**Given task**
Gather each line in the items below that contains the string "will". Case counts.

Some items:

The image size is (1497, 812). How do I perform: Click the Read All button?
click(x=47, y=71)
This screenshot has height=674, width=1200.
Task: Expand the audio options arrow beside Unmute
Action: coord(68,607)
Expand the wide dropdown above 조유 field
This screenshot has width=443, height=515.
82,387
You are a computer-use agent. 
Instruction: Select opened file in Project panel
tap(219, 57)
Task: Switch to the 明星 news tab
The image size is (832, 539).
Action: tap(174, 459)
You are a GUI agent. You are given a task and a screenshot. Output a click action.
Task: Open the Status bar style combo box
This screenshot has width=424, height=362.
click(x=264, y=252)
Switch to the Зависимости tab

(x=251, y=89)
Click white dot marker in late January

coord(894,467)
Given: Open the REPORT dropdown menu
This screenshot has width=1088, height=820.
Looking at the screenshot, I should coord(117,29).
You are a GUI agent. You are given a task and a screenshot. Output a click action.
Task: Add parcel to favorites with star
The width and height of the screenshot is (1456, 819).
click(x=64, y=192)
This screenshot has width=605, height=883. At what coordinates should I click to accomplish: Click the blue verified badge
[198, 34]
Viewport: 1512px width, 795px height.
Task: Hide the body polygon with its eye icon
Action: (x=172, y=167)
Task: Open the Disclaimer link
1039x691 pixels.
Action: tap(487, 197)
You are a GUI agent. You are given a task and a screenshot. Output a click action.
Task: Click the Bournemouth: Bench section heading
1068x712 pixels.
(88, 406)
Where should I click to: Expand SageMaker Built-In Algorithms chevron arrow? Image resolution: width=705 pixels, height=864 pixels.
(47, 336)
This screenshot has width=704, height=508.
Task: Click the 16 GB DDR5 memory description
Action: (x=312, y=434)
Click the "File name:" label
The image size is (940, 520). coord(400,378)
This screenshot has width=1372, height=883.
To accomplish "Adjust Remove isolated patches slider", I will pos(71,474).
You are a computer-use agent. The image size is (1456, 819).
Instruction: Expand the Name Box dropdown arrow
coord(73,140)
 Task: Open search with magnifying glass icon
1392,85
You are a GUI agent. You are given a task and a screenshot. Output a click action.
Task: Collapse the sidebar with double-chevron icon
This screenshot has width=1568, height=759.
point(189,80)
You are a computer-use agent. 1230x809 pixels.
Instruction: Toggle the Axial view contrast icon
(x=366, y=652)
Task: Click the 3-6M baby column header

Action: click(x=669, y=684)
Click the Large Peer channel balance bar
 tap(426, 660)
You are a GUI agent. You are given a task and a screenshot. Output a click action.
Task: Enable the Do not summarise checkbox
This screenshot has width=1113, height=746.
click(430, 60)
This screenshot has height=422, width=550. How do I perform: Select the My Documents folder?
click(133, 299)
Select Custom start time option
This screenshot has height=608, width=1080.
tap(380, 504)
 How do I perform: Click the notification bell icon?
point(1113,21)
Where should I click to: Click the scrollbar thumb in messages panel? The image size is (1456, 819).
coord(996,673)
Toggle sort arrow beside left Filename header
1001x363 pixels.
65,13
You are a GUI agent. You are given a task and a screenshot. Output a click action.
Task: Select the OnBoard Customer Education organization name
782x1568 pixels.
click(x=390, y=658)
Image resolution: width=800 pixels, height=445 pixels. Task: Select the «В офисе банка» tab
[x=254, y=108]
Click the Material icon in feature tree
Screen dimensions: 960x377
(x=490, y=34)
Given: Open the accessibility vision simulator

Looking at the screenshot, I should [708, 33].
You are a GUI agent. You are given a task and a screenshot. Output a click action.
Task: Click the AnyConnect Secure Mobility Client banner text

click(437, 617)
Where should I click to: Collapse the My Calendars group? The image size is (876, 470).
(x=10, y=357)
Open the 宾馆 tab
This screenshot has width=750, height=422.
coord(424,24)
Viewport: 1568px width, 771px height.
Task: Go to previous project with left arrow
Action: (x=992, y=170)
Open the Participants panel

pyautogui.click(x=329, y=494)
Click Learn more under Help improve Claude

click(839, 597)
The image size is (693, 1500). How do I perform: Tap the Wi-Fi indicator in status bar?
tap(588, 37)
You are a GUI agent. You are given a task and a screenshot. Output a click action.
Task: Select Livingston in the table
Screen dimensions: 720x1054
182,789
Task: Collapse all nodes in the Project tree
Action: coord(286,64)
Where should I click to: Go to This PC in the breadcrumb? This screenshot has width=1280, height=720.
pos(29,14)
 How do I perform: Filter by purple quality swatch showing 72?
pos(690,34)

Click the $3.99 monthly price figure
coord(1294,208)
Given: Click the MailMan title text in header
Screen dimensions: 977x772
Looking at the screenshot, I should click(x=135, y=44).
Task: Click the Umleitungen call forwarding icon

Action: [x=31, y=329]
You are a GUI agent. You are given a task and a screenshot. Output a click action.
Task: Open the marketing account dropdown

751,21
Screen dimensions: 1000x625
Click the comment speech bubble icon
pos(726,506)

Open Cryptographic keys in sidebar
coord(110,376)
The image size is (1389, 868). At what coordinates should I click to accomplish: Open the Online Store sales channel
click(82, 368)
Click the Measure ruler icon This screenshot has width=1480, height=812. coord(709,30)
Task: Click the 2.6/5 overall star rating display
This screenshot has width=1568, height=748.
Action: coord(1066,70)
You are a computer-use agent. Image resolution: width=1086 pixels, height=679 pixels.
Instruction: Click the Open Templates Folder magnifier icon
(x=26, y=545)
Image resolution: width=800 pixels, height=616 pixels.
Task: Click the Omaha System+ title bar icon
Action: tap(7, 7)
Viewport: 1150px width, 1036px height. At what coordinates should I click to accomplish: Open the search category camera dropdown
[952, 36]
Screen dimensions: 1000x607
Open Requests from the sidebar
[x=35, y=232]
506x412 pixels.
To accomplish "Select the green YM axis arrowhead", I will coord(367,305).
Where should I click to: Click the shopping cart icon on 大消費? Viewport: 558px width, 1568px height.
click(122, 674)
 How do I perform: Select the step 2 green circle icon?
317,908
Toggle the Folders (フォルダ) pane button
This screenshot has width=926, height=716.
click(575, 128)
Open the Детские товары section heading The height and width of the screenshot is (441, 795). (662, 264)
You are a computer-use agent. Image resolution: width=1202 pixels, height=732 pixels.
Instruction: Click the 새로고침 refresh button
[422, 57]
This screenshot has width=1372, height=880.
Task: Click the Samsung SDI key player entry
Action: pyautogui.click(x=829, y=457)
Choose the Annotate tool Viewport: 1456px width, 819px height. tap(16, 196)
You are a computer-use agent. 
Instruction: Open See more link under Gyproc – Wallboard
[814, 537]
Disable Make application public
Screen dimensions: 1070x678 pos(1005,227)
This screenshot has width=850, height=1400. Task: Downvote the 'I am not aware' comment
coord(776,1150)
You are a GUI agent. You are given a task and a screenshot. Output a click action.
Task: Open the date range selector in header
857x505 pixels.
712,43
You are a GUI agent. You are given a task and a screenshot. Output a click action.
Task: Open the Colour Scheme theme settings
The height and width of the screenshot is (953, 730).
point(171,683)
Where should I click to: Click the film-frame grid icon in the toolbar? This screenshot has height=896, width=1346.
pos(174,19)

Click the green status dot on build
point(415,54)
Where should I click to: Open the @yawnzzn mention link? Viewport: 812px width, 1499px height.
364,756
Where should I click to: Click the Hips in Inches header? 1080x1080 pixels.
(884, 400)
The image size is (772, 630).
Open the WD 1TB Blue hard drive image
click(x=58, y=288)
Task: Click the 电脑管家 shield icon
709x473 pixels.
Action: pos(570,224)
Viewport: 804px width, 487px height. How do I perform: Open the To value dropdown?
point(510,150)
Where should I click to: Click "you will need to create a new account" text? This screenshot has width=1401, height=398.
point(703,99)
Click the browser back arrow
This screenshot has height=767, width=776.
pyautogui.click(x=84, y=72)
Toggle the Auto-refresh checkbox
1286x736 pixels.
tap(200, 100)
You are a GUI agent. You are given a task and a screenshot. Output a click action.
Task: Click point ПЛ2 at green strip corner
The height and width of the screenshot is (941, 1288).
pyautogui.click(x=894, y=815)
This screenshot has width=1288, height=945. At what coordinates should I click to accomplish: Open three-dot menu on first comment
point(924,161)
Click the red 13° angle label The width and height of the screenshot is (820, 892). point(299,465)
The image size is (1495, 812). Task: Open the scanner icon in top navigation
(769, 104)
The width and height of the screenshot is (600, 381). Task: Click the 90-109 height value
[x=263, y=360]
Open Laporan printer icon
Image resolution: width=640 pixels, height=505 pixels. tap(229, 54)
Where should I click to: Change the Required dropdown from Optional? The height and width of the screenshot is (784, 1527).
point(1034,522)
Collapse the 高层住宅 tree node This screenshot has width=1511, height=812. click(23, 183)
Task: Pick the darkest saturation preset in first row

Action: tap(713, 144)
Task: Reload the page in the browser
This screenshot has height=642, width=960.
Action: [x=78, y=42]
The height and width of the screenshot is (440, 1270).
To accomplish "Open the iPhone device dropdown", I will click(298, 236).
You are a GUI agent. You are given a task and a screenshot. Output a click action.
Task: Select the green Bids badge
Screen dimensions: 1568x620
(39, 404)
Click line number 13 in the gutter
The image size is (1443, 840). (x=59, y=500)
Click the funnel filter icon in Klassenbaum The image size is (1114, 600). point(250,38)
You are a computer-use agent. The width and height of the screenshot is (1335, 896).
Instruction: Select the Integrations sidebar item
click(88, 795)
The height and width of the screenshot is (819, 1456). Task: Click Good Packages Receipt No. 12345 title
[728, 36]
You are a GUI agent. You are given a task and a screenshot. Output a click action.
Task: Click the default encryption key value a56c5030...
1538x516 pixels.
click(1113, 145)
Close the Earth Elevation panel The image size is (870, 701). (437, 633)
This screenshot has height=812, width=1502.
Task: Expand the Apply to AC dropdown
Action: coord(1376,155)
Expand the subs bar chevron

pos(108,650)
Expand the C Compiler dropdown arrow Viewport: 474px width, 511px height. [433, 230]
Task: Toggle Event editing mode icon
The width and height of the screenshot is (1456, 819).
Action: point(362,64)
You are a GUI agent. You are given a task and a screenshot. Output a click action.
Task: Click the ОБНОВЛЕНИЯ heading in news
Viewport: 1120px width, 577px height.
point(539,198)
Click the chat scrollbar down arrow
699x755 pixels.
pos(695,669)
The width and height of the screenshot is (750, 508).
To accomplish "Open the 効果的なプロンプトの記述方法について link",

**Exercise response**
To accomplish "Adjust Remove isolated patches slider", I will pos(71,474).
To accomplish "Select the green YM axis arrowhead", I will coord(367,305).
Where should I click to: Click "you will need to create a new account" text? This screenshot has width=1401, height=398.
To accomplish "Open the iPhone device dropdown", I will click(298, 236).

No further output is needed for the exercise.